> _WHAT YOU SHOULD DO_
Reproduce, from the lines below, exactly the stretch that begins at the line containing "Given: Focus the Search messages field" and ends at the line containing "Click the lock icon", both included.

> _PROVIDED DATA_
=======

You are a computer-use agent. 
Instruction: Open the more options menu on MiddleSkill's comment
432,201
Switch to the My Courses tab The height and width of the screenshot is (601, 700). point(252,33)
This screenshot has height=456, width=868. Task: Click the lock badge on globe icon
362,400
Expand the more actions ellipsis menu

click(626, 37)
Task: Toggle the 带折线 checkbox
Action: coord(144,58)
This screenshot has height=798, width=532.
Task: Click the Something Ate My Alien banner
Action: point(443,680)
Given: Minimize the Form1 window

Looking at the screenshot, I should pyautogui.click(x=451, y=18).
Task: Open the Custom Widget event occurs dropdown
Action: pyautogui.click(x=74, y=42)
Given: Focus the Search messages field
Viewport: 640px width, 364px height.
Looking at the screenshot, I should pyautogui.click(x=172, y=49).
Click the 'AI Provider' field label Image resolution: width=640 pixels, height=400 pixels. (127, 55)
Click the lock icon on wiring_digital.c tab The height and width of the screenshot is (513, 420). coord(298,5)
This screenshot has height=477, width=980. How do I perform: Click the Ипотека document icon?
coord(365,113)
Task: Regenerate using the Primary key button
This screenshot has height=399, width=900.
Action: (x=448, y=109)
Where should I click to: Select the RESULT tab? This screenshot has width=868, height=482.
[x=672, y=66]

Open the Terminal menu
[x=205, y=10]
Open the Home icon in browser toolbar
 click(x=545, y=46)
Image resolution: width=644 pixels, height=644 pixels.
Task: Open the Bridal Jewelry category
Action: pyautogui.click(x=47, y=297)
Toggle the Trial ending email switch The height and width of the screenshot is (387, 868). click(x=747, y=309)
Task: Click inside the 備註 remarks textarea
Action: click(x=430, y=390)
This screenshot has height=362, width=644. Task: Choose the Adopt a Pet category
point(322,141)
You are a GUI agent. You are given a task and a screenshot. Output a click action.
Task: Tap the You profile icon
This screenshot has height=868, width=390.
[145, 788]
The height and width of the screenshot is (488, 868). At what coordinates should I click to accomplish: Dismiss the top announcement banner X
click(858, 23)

=======

> _RESPONSE TO THE EXERCISE_
Given: Focus the Search messages field
Viewport: 640px width, 364px height.
Looking at the screenshot, I should pyautogui.click(x=172, y=49).
Click the 'AI Provider' field label Image resolution: width=640 pixels, height=400 pixels. (127, 55)
Click the lock icon on wiring_digital.c tab The height and width of the screenshot is (513, 420). coord(298,5)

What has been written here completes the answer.